# Text segment:
The interim report is a start, but I remain sceptical
An interim report should be judged for what it is, not criticised for what it was never meant to be.
It is not the final word on antisemitism in Australia. It was never going to answer every question, examine every failure, or deal with every part of a problem that has been building for years. But we also need to be honest about what this report does, what it does not do, and what it cannot be expected to do at this stage of the process.

Michael Gencher
That is why I read the interim report of the Royal Commission into Antisemitism and Social Cohesion with appreciation, but also with concern.
The report deals with serious and urgent issues: security, counter-terrorism coordination, information sharing, firearms reform, and the protection of high-risk Jewish events. After the Bondi attack, and after everything Jewish Australians have experienced over the past two and a half years, these matters clearly need attention.
The Prime Minister has said the Government will implement all recommendations that apply federally and work with the states and territories on the rest. That is welcome. But it is also the minimum response anyone would expect.
The real test is not the announcement. It is whether the government will do the harder work that follows.
That is where I remain sceptical.
The interim report appears to focus mainly on systems and security. That is understandable, especially in the immediate aftermath of Bondi. But it does not settle the larger questions, and those questions cannot be left too long.
Jewish Australians are not only asking whether police, agencies, and departments had the right processes in place. We are asking why antisemitism was allowed to become so visible and aggressive in public life.

# Record excerpts:
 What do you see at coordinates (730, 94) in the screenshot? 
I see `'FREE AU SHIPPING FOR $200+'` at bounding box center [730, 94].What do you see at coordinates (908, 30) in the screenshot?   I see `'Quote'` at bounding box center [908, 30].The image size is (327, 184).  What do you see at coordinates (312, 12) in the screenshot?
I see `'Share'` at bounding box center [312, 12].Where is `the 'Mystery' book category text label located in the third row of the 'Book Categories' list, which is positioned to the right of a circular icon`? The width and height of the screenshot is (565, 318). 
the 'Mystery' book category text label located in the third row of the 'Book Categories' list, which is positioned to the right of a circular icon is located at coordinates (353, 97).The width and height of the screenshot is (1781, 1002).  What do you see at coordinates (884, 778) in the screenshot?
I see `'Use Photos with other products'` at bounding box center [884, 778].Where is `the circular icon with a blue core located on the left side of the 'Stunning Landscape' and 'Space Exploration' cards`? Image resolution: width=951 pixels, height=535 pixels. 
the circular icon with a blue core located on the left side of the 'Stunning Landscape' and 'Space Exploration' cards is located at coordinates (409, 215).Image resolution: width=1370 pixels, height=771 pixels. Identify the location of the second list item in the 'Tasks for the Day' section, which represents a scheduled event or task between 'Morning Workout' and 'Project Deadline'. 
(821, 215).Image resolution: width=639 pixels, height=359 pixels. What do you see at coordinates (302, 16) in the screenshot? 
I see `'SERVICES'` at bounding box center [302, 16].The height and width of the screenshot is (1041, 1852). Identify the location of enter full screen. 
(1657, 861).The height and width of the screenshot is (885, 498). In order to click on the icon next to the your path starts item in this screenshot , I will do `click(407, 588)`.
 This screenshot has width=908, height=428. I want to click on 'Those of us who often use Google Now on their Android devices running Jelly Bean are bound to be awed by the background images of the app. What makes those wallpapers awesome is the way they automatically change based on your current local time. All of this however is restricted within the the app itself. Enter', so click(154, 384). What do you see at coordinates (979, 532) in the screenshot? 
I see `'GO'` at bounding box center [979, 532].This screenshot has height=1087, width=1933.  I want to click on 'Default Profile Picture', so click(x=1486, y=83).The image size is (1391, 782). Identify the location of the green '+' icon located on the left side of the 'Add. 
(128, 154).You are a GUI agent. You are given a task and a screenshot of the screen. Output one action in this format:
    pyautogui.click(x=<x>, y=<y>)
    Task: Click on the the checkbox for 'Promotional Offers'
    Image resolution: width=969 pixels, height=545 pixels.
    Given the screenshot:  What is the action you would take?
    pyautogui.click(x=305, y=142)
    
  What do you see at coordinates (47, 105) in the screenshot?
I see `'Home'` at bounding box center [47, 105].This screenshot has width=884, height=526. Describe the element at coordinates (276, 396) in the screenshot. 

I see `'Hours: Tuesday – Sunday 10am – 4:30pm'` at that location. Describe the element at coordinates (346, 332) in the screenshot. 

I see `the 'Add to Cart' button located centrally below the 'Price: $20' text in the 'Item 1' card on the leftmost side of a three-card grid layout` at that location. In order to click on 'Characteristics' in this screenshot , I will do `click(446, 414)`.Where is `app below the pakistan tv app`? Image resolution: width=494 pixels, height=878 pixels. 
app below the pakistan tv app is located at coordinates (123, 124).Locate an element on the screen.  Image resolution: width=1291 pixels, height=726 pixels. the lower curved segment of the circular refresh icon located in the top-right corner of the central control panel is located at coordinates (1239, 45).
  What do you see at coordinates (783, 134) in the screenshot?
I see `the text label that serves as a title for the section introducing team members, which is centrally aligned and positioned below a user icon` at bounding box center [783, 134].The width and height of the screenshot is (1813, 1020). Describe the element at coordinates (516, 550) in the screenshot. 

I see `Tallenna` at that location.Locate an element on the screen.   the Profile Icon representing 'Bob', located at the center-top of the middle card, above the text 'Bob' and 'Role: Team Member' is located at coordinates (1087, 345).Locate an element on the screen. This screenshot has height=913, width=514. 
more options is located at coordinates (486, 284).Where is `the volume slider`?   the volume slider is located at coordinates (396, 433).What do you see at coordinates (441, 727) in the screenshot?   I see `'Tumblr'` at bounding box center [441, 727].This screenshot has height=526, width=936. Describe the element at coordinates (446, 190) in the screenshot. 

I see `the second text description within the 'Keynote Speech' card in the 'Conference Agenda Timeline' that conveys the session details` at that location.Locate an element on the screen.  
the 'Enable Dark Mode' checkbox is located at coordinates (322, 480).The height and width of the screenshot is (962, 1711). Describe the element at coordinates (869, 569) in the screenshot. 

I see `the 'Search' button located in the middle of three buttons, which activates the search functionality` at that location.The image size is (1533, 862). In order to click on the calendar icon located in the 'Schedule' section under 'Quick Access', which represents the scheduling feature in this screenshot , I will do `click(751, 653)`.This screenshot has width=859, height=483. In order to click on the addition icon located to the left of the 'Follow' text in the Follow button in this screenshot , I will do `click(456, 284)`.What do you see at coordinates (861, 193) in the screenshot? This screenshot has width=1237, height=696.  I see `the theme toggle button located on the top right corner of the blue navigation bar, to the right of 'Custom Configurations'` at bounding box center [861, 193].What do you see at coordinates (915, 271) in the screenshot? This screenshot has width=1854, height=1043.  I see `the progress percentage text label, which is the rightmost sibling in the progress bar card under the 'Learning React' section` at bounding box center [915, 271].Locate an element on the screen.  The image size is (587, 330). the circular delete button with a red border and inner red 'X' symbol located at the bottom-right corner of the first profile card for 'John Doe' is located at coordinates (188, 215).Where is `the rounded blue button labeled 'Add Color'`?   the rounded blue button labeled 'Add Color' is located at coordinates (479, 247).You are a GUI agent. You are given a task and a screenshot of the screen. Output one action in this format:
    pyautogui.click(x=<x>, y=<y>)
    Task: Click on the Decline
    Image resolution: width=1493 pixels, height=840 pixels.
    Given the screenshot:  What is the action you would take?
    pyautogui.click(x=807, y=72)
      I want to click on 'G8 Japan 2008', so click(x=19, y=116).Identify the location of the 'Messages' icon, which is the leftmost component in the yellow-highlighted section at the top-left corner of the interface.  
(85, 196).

# What to produce:
Copy the opinion piece on the interim antisemitism report in full, word for word. The items are separate material with no connection to the opinion piece.

# Exercise solution:
The interim report is a start, but I remain sceptical
An interim report should be judged for what it is, not criticised for what it was never meant to be.
It is not the final word on antisemitism in Australia. It was never going to answer every question, examine every failure, or deal with every part of a problem that has been building for years. But we also need to be honest about what this report does, what it does not do, and what it cannot be expected to do at this stage of the process.

Michael Gencher
That is why I read the interim report of the Royal Commission into Antisemitism and Social Cohesion with appreciation, but also with concern.
The report deals with serious and urgent issues: security, counter-terrorism coordination, information sharing, firearms reform, and the protection of high-risk Jewish events. After the Bondi attack, and after everything Jewish Australians have experienced over the past two and a half years, these matters clearly need attention.
The Prime Minister has said the Government will implement all recommendations that apply federally and work with the states and territories on the rest. That is welcome. But it is also the minimum response anyone would expect.
The real test is not the announcement. It is whether the government will do the harder work that follows.
That is where I remain sceptical.
The interim report appears to focus mainly on systems and security. That is understandable, especially in the immediate aftermath of Bondi. But it does not settle the larger questions, and those questions cannot be left too long.
Jewish Australians are not only asking whether police, agencies, and departments had the right processes in place. We are asking why antisemitism was allowed to become so visible and aggressive in public life.